- _Description of the task_
Lines from the one containing "Open the 关于 tab" through the last line of the data are to be repeated word for word, both ends included.

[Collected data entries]
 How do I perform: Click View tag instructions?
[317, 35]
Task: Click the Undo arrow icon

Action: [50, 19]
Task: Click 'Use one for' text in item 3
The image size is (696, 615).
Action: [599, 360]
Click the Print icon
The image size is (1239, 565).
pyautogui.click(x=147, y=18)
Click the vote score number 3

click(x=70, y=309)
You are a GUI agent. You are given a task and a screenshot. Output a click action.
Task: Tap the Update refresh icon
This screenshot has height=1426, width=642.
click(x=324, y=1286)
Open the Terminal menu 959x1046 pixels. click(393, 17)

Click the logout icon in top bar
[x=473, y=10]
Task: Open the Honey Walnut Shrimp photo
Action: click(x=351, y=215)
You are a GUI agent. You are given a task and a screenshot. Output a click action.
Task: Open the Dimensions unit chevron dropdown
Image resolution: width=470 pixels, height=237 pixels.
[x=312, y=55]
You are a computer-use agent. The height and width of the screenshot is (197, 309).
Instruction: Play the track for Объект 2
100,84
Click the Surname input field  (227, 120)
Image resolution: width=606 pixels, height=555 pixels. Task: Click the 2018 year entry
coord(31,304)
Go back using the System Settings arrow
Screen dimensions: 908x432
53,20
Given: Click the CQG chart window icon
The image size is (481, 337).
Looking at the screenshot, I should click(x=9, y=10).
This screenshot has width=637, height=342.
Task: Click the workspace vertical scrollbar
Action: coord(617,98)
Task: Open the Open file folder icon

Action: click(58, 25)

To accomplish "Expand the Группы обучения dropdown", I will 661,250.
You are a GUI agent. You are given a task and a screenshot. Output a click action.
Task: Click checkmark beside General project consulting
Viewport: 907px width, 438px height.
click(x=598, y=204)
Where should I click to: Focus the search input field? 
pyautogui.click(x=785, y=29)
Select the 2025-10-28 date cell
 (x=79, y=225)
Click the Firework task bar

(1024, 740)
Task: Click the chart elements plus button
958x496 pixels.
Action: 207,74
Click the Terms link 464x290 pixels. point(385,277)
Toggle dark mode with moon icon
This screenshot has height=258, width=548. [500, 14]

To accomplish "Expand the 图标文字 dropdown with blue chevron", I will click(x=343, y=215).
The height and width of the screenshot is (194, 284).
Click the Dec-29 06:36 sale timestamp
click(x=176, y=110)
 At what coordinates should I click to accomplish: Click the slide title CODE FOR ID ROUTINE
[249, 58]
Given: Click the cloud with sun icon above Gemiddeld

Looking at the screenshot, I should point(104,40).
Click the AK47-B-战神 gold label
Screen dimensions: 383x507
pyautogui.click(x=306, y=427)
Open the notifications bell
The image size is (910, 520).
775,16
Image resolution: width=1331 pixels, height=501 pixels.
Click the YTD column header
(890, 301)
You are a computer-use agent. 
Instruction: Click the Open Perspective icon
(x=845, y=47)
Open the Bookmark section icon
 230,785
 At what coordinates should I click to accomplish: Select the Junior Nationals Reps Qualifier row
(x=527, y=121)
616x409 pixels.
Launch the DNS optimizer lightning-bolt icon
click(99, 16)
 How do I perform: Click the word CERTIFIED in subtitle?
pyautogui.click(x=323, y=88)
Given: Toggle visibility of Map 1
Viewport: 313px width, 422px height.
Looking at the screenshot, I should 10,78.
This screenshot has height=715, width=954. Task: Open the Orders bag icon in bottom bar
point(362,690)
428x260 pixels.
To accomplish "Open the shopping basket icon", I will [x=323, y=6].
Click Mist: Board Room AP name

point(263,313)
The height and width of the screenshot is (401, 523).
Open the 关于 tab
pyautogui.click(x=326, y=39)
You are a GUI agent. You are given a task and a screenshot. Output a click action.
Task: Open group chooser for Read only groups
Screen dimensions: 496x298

- _Expected output_
Open the 关于 tab
pyautogui.click(x=326, y=39)
You are a GUI agent. You are given a task and a screenshot. Output a click action.
Task: Open group chooser for Read only groups
Screen dimensions: 496x298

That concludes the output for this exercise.